これまで事業承継といえば、親から子への親族内承継が圧倒的に多かったのですが、近頃では少子化の影響で親族内承継が難しくなり、次善策として、自社の従業員への事業承継も行われています。

会社や事業を熟知している従業員に引き継いでもらう

例えば、飲食店では経営者が引退する際には、伝統の味を守るため、経営者から子供や孫など直系の親族へ引き継がれてきました。しかし近年、親族による事業承継が減少傾向にあります。

それは先にも述べた通り、少子化という構造的な問題ばかりでなく、経営者や引き継ぐ子供たちの家業に対する考え方、価値観の変化があります。好きでもない家業を継ぐより、自分の選んだ仕事で力を発揮したい子供と、自分のような苦労をさせたくない親のある意味利害の一致によって、親族内承継が減少しているところがあります。

そこで、親族内承継に代わって次善の策として利用されているのが、従業員への親族外承継です。親族ではないにしても、今まで苦楽を共にしてきた仲で、親族よりも仕事を熟知していることも多いですから、引き継いでもらう相手としては最適です。

また、後継親族がいる場合でも、未成年であったり経験が浅い場合に、「ワンポイントリリーフ」として役員などに一時引き継いでもらうこともあります。

従業員への親族外承継でのメリット・デメリット

従業員への親族外承継のメリットは、気心の知れた自社の従業員が相手ですから、外部の会社に引き継いでもらう時のような不安やリスクも少なく、廃業を回避できることです。

現経営者の経営理念、企業文化、組織システム、管理体制などについても把握しています。また、長年経営者の片腕として支えてきた役員や従業員であれば、経営にも精通しているはずです。取引先や金融機関からの同意も得やすく、他の従業員などからの信頼感もあります。安心して会社や事業の引き継ぎが可能となり、その後の継続的な発展、成長なども期待できます。

ただ、仮に役員や従業員が引き継いだ場合でも、雇用されている立場ですから経営者としての経験はありません。そこで、事業承継に際しては、事前にある程度の時間をかけて、経営者としての心構えなどについて指導しておくことが重要です。

また、役員などの場合は経営者と年齢が近いこともあるので、次の事業承継をも視野に入れながら行う必要があるでしょう。その際、経験は少なくても体力・気力が十分にある若い従業員を、早い段階から経営者候補として育成することが大切です。

従業員への親族外承継でのデメリットとしては、現経営者の親族など周囲からの理解や同意を得るのに、親族内承継に比べて時間がかかることです。親族にとっては、従業員とはいえ身内でない人を経営者にすることに抵抗を持つこともあります。また、後継する従業員の親族から反対され、事業承継がうまく運ばないこともあり得ます。
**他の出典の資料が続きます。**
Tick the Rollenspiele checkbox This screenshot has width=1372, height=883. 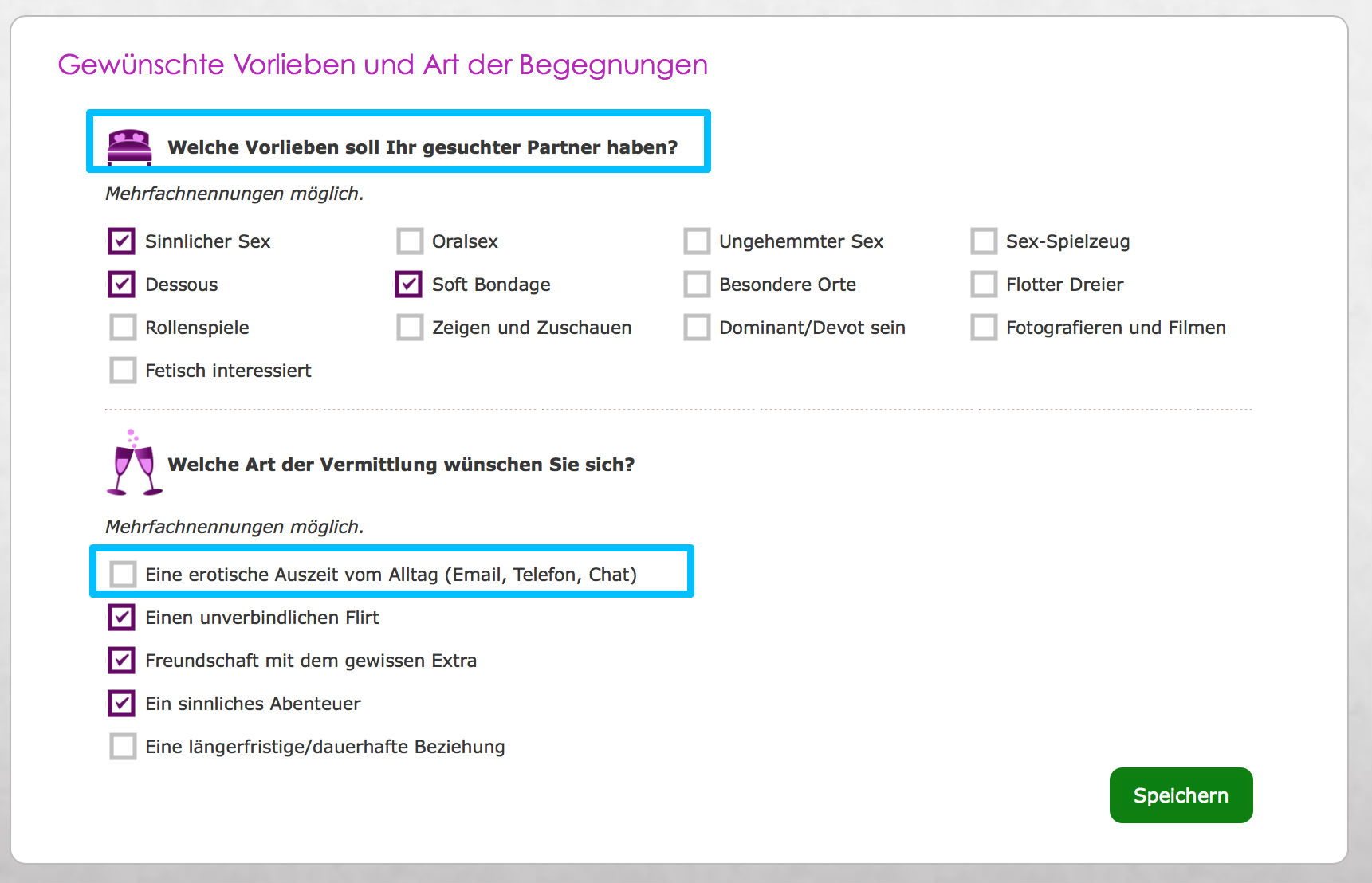point(123,327)
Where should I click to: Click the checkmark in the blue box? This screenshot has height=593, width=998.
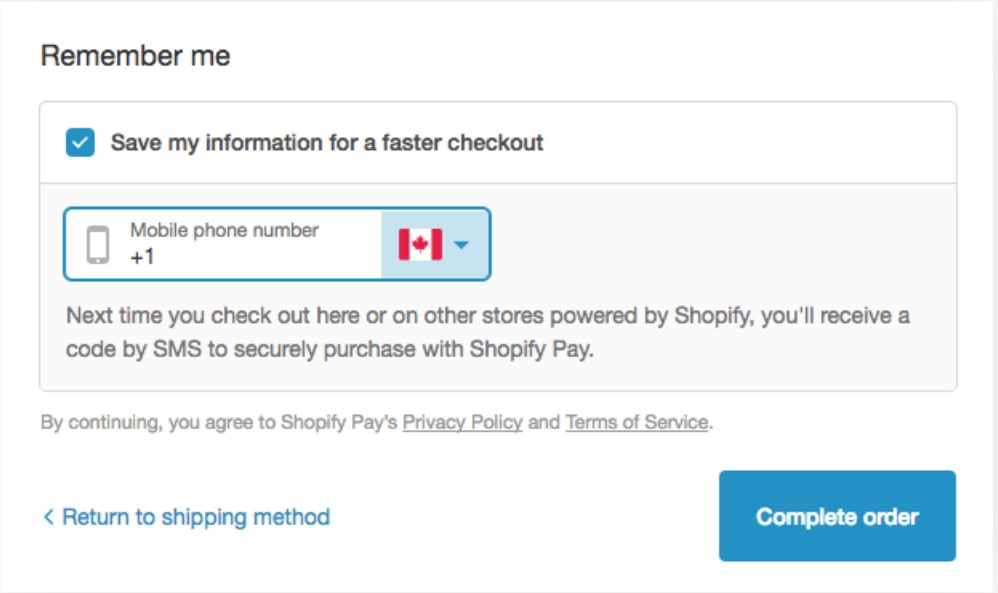[80, 142]
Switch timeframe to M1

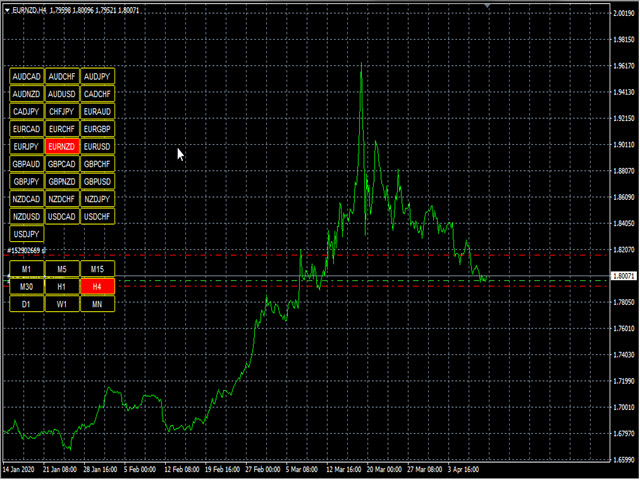tap(26, 269)
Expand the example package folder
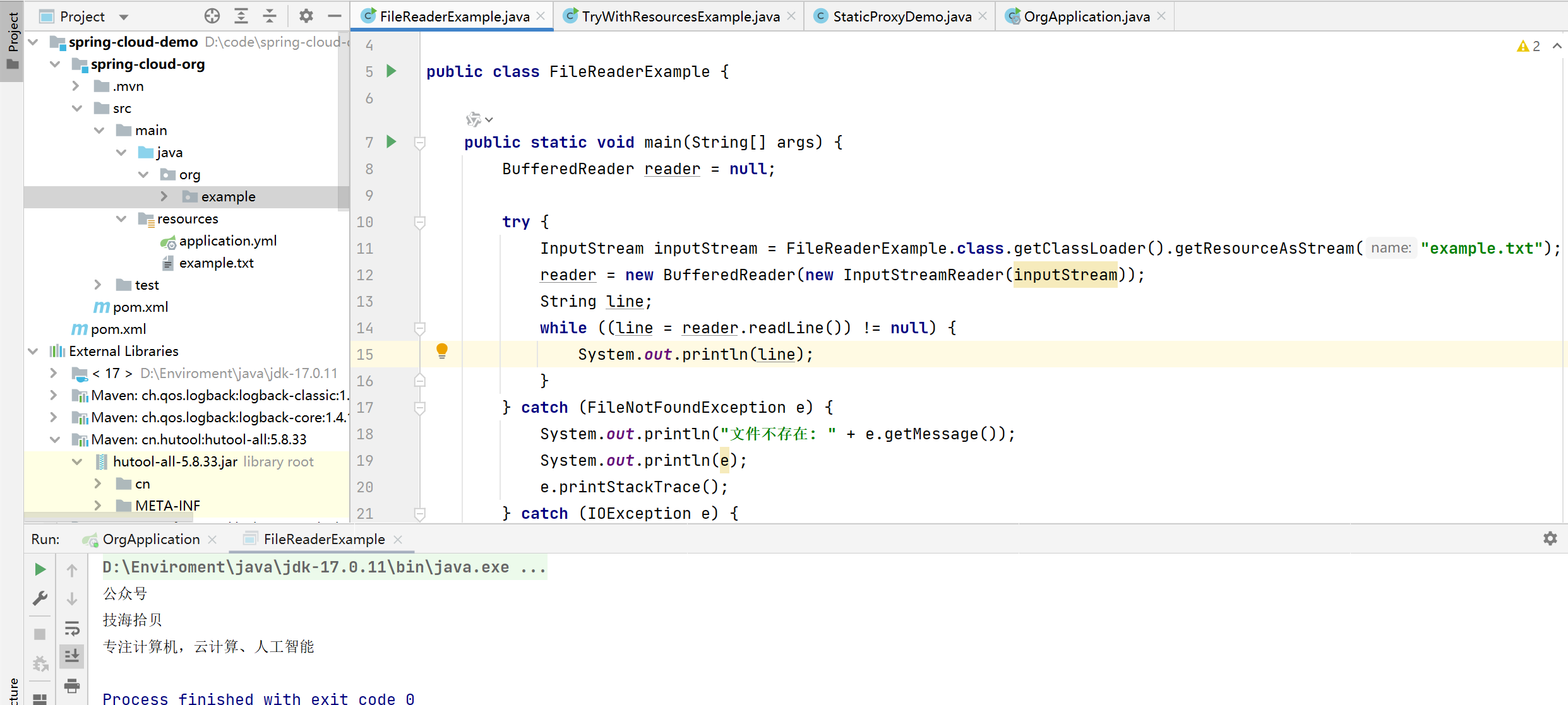The image size is (1568, 705). (x=164, y=196)
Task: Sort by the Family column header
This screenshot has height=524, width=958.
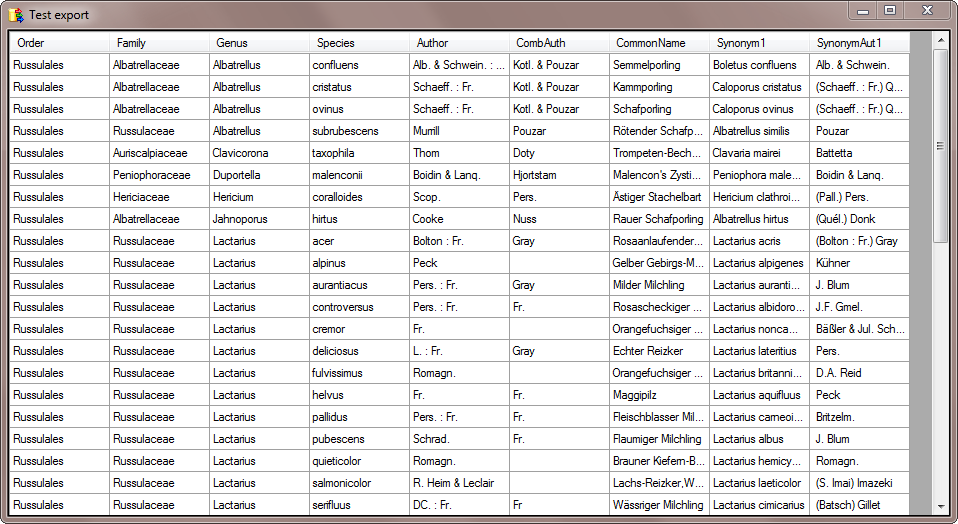Action: [x=159, y=43]
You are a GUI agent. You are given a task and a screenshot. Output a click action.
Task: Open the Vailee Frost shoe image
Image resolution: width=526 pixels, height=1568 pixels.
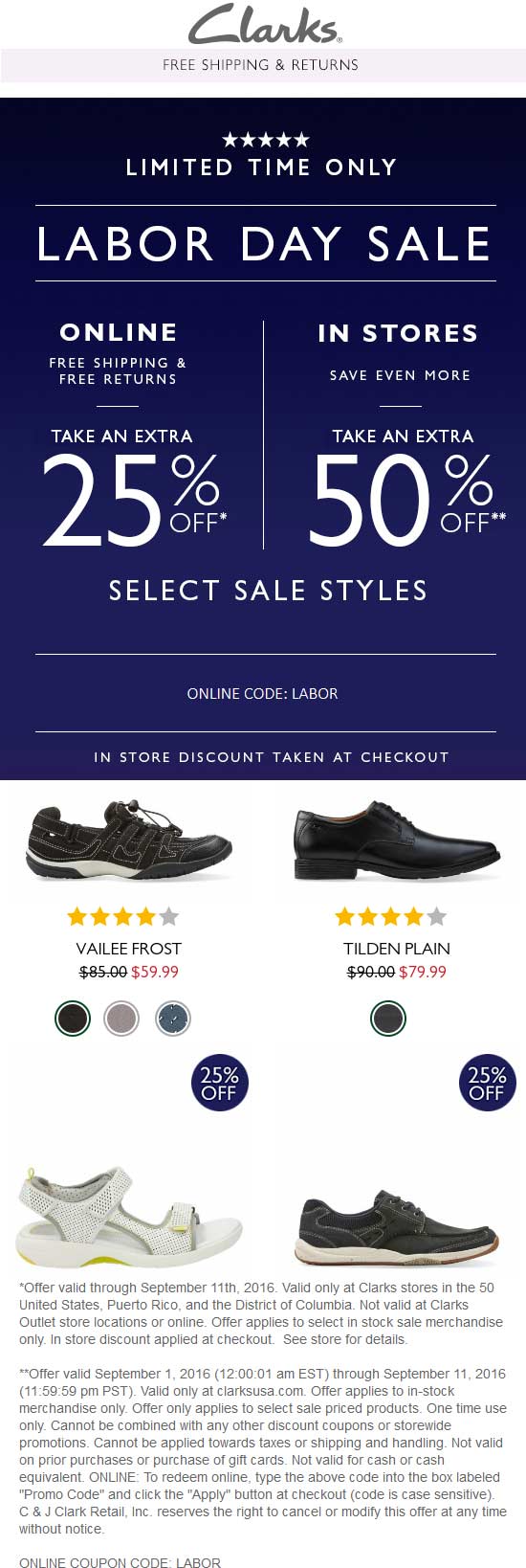(x=130, y=841)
そして最大の問題は、自社の株式を引き継ぐだけの資金があるのかということです。そのための資金調達手段を考える必要があります。そのほか、株式の分散リスク、現経営者の個人保証や抵当権への対応などからトラブルに発展することもあるので注意が必要です。

近年、事業承継は親族内承継だけでなく、従業員への親族外承継も増えています。従業員への親族外承継では、そのメリットを最大限活用し、デメリット対策を講じることで、廃業することなく会社や事業を存続させることができます。